Image above: Flag in front of the Castillo de San Marcos. Courtesy National Park Service.
Spotlight on Lesser Known History
Forts of St. Augustine, Florida
America's Best History Spotlight
On this page we're going to Spotlight the lesser known historic sites and attractions that dot the history landscape across the USA and are worth a visit if you're in their area. And while they may be lesser known, some are very unique, and will be that rare find. You'll be, at times, on the ground floor, or maybe even know something others don't. It'll be fun. Visit them.
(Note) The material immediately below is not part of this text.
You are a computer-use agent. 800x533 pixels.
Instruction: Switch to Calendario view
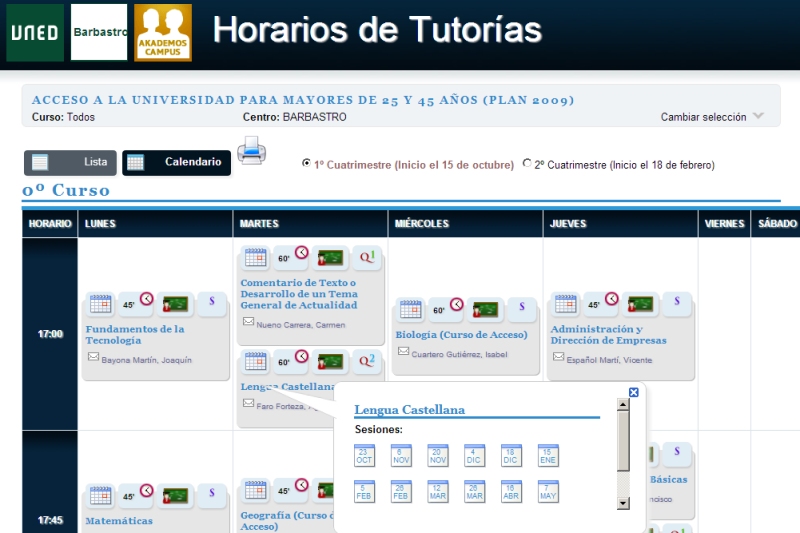pos(177,162)
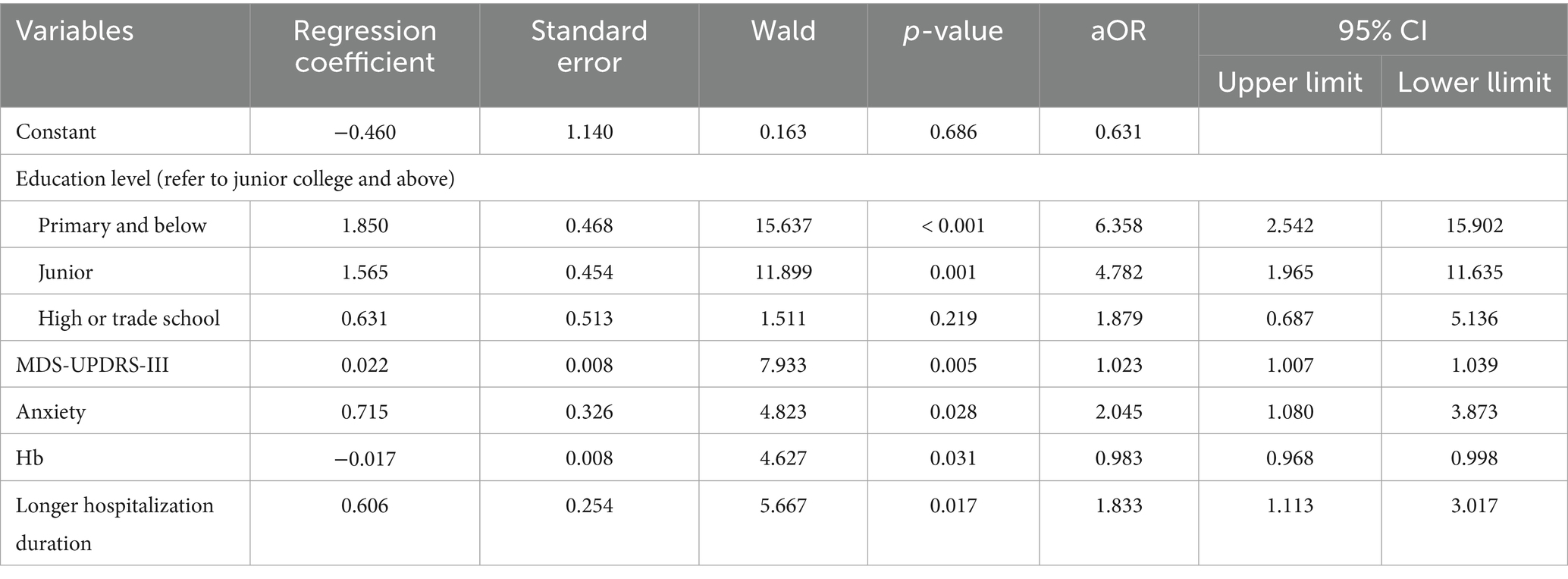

Forts of St. Augustine, Florida
Today, when you discuss the forts built to protect St. Augustine during the Spanish period, most focus on the two large and wonderful National Monuments at the Castillo de San Marcos and Fort Matanzas. And while they certainly have their charms and historic importance through the many years of protecting the town from those wandering and aggressive to control North America British, perhaps even more important than those two forts themselves, is the third, Fort Mose, which became the first free black settlement in the United States in 1738. Talk about something most people don't know about. So while it may not be the fort in St. Augustine that you will be taking lots of pictures of (the fort itself no longer exists while the other two do), the state park that recounts its history is just as big a must if you're in town. So St. Augustine is not only the first permanent settlement in the United States, built by the Spanish in 1565, but includes black history aplenty of the free kind just two miles north. Image above: Fort Matanzas, C.E. Peterson, Historic American Buildings Survey. Courtesy Library of Congress.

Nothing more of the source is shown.